Отрывок:

----------------

Читать «Избранные письма. Том 1» онлайн - страница 15

Владимир Иванович Немирович-Данченко

Характерны и то и другое признания. Дар творческого отклика, вырастающий из режиссерской интуиции исключительной чуткости и отзывчивости, очевиден в обоих. А в одном из ранних писем самого Немировича-Данченко есть такие строки о Чехове, то есть, вернее сказать, о себе: «Он — как бы талантливый я. Понятно поэтому, что душа у меня так сильно расположена к нему. Я перестаю относительно него быть художественным критиком… Когда я занят его пьесами, у меня такое чувство, как будто я ставлю свои. Я в нем вижу себя как писателя, но проявившегося с его талантом. Он во мне мог бы видеть себя как режиссера, но с моими сценическими знаниями. Оттого Чехов и идет у нас лучше всех других авторов»[1].

Не о том же ли это его «даре»? И не о том же ли говорит его знаменитая формула режиссерского «умирания» в актере?

----------------

Предоставленные материалы:
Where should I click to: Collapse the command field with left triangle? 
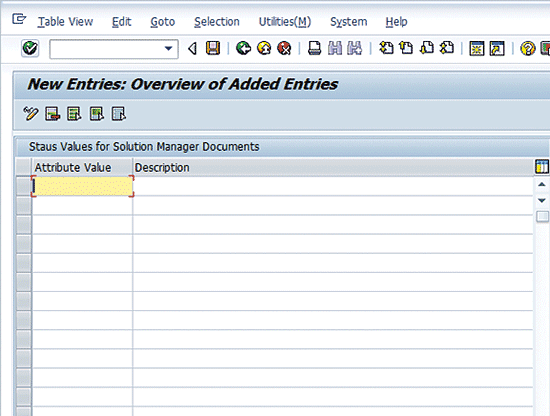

----------------

Задания:
(A) Какое чувство, согласно отрывку о письмах Немировича-Данченко, возникает у него, когда он занят пьесами Чехова?
(B) Допиши следующую часть отрывка о письмах Немировича-Данченко, начав сразу после его последнего предложения.

Ответы по порядку:
(A) Чувство, будто он ставит свои собственные пьесы.

(B)
Если зерно не умрет, то останется одно, а если умрет, попав на благодатную почву, то даст много плода. Так обычно звучало в его устах евангельское изречение. Оно впервые завладело мыслями Немировича-Данченко, в сущности, по частному поводу, хоть и очень для него важному: в связи со спорами, когда-то возникшими в Художественном театре о том, полезен ли или вреден актеру режиссерский показ в процессе {19} репетиции и какова его особая «неактерская» природа. Отрицая показ-демонстрацию, Владимир Иванович был (и всегда оставался) убежден в плодотворности показа другого характера, показа-намека, заразительного импульса, «касания», дразнящего интуицию и фантазию актера. Он был уверен в плодотворности показа, возникающего из чуткого режиссерского проникновения одновременно и в образ драматурга и в индивидуальность актера, которому предстоит этот образ в себе воплотить.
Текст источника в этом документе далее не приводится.